Voltei pro carro. Já eram nove e alguma coisa, os ponteiros não se mexiam, num dado momento tive a impressão de vê-los regredir em vez de avançar, esse é que é o problema com os relógios, estão sempre marcando o tempo exato, já dentro da nossa cabeça as coisas não são bem assim, um segundo pode durar quase um dia, e às vezes um dia não dura mais que poucos minutos, já pros relógios não, é sempre a mesma coisa. Entrei no carro e fui dirigindo, ainda estupidamente devagar. Decidi ir logo pra maldita boate e ficar por lá mesmo esperando por ela. Quando estava na metade do caminho, meu celular começou a tocar, era ela, queria que a pegasse em casa. Fiquei contente, mesmo sem entender o porquê, visto que ela nunca havia me pedido isso antes, sempre foi independente, até demais, mas não falei nada disso é claro, talvez pudesse aborrecê-la ou algo assim, com aquele gênio péssimo e tudo. Mudei meu ritmo num instante, cheguei em uns dez minutos, liguei pro celular sem insistir muito só pra que ela visse que já a esperava em frente a casa. Me encostei no carro e acendi outro cigarro enquanto ela saía pela porta da frente apagando as luzes. Puxa, já tinha visto ela quando QUER ficar irresistível, mas esta noite ela estava fenomenal, tive que fazer um puta esforço pra não começar a babar ali mesmo, ou a uivar loucamente como aqueles lobos imbecis dos desenhos da Warner. Ela veio sorrindo, me deu um beijo no rosto e foi para o lado oposto do carro, fui entrando também, sentei um instante e fiquei olhando pra ela, estupidificado, mesmerizado, imbecilizado por aquela visão, aquela súcubos, pronta a drenar minha energia vital gota a gota, me sorver como se eu fosse um copo grande de absinto ou algo assim. Ela me olhou um instante, enquanto também acendia um cigarro, baixou um pouco a cabeça sorrindo e perguntou:

- Que foi? - mostrando aqueles dentes enormes. Aquele sorriso impecável. Fiz um esforço dos diabos pra falar diante daquela aparição. E isso tudo tentando não ser piegas nem nada, mas quando a gente ta abestalhado por uma mulher bonita não há remédio.
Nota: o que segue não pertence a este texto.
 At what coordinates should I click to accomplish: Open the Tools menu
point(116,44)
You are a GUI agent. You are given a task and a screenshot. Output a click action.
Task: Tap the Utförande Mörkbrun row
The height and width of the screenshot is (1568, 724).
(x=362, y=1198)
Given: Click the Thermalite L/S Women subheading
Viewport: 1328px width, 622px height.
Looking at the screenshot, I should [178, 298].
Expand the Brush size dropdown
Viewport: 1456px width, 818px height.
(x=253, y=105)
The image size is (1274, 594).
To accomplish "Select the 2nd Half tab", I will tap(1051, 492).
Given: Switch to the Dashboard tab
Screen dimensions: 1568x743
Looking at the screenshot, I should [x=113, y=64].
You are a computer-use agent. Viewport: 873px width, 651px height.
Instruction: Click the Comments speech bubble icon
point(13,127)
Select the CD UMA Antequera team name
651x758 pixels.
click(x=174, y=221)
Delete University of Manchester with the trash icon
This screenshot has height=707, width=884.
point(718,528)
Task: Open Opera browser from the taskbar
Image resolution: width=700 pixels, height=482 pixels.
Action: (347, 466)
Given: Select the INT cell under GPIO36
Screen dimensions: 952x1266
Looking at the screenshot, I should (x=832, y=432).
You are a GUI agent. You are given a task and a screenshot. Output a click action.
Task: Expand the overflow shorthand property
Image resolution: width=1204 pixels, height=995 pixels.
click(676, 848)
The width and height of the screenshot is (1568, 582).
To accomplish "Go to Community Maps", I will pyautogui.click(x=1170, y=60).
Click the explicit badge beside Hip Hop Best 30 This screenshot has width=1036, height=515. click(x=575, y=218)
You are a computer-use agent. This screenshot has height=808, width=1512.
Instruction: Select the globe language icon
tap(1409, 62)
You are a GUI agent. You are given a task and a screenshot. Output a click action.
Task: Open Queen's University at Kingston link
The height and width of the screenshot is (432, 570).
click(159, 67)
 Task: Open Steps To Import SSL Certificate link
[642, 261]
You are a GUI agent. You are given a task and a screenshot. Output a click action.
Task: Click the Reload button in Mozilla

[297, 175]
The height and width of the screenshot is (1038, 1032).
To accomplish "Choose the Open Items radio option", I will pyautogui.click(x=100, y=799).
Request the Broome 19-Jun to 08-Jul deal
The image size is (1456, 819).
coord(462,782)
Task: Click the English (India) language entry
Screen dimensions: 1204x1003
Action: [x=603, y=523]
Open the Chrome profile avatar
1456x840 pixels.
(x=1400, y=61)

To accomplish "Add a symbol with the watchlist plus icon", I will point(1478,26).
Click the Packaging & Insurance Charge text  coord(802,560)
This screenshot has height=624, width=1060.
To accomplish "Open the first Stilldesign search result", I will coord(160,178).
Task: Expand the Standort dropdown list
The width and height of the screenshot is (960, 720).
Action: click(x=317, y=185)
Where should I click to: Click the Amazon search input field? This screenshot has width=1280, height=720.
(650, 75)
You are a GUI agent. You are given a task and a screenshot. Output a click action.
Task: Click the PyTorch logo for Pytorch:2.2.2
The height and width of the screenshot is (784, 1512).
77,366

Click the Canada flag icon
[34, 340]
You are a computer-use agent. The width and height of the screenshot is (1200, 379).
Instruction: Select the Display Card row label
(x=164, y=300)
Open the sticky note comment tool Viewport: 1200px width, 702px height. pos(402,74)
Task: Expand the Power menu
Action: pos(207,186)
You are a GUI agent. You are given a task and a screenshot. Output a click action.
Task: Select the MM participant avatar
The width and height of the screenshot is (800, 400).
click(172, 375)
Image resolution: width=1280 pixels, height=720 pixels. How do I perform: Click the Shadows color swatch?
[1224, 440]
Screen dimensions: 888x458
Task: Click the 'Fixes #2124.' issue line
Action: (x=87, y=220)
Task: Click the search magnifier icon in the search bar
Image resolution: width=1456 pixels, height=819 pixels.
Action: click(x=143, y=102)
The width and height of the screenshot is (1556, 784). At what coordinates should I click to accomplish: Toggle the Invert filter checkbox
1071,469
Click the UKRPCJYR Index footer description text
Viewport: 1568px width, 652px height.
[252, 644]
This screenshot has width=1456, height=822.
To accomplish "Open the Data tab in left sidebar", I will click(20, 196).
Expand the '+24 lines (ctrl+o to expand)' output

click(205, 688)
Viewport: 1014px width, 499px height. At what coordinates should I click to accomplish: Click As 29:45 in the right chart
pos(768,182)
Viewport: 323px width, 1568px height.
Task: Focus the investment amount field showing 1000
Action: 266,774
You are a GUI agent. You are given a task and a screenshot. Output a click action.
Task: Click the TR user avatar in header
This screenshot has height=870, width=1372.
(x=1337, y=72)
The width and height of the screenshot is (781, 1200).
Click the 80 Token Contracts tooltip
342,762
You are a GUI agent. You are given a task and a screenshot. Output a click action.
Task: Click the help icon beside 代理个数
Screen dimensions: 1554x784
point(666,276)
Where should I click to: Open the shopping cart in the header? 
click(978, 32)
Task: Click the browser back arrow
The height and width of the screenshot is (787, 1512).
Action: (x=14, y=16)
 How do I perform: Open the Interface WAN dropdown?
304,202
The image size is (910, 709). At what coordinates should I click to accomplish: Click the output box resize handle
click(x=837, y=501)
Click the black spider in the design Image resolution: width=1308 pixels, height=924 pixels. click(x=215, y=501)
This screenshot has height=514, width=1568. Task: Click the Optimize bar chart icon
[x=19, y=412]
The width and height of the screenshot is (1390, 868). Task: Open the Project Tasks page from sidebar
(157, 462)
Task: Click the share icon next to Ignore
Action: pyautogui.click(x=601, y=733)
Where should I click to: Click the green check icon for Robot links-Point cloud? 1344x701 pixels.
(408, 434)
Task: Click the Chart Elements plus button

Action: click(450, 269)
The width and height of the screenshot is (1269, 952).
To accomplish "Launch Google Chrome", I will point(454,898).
- Tu parece algo saído dum livro de mitologia grega, uma ninfa - Falei isso rindo pra soar um pouco como uma brincadeira, mas a verdade é que eu não estava brincando nem nada, estava quase me perdendo naqueles olhos castanho-esverdeados, naquela boca vermelha de lábios grossos, naquela pele branca quase sem maquilagem, estava quase desmaiando. Quando terminei de falar ela riu pra valer, riu da minha cara, eu nem me importei, ri também, pois sei como deve ter sido engraçado ouvir uma coisa assim de um cara como eu, um vira-latas, cético sem o menor amor a vida.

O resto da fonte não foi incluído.